» **Description of the task**
From the entries below, transcribe exactly the lines between the line holding "Kontakt (966, 1560)" and the line holding "Particulate Solutions GmbH (1210, 1666)", inclusive; skip all other lines.

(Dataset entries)
------------
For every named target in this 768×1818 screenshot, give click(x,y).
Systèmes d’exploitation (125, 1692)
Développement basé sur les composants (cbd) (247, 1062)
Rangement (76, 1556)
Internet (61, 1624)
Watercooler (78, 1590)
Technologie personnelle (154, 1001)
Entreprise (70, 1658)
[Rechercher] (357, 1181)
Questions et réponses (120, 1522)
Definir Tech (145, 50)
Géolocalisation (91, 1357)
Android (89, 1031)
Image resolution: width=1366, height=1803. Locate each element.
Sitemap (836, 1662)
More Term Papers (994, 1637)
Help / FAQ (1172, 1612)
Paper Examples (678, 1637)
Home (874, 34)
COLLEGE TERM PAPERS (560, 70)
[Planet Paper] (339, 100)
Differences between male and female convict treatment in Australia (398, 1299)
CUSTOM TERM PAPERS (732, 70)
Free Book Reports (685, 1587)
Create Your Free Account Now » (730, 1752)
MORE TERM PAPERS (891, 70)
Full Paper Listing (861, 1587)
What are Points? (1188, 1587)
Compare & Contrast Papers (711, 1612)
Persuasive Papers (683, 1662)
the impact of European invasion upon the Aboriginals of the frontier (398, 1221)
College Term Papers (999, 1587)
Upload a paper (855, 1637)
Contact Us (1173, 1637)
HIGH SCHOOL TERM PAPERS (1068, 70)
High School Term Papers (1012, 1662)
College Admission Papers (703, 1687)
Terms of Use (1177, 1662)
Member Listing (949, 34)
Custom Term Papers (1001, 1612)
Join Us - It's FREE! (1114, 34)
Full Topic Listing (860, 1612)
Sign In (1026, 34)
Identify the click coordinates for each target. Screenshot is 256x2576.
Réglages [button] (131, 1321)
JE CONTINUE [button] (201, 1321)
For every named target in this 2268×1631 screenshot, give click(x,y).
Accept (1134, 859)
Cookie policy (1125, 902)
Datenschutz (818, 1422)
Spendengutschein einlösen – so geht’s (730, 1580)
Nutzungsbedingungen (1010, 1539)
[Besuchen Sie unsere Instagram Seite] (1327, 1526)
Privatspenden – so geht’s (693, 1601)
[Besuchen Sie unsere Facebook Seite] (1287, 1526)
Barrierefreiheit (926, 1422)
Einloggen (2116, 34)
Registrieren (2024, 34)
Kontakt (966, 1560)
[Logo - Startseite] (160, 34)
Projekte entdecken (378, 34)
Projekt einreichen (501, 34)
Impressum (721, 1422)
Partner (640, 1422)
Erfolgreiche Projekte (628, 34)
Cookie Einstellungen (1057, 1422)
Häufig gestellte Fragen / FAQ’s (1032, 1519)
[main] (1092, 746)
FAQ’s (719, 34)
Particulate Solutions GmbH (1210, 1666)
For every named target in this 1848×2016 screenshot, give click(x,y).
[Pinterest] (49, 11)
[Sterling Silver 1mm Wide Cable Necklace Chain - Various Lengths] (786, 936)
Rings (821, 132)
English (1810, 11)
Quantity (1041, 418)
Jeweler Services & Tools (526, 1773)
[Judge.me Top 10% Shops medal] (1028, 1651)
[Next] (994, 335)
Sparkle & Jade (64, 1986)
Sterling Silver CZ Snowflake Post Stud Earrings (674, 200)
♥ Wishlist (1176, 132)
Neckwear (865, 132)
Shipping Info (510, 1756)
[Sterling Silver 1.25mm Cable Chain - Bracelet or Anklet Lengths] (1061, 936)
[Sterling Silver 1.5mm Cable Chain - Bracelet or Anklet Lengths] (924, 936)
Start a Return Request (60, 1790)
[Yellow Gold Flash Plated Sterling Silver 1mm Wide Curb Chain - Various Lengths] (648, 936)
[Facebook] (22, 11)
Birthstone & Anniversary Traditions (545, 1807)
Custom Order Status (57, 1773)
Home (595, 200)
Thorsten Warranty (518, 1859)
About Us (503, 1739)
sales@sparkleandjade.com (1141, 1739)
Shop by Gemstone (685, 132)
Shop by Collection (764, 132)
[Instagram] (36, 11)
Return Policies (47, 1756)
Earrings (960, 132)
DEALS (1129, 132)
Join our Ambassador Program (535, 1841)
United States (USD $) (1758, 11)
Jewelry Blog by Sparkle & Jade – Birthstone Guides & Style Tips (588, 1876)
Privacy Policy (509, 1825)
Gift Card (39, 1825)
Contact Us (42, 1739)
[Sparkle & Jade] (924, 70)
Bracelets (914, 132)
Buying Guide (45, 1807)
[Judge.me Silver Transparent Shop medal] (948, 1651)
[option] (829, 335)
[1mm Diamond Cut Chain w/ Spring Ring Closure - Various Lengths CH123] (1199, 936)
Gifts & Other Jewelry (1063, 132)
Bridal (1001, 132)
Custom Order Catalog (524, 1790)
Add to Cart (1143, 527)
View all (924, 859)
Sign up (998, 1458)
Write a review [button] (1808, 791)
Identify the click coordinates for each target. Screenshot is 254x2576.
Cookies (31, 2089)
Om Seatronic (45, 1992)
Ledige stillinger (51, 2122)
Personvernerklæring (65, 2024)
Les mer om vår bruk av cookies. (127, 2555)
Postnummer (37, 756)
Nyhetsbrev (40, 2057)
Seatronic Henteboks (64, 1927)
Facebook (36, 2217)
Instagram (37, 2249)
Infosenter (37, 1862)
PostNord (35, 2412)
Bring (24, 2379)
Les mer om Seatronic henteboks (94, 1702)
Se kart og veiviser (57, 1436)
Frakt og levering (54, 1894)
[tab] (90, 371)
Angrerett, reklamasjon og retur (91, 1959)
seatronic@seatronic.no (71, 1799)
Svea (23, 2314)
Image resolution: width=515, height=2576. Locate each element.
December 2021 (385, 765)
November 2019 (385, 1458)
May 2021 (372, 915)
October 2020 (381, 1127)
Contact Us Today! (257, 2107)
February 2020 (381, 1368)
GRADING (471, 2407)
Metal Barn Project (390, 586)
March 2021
------------
» **Output for this task**
Kontakt (966, 1560)
[Logo - Startseite] (160, 34)
Projekte entdecken (378, 34)
Projekt einreichen (501, 34)
Impressum (721, 1422)
Partner (640, 1422)
Erfolgreiche Projekte (628, 34)
Cookie Einstellungen (1057, 1422)
Häufig gestellte Fragen / FAQ’s (1032, 1519)
[main] (1092, 746)
FAQ’s (719, 34)
Particulate Solutions GmbH (1210, 1666)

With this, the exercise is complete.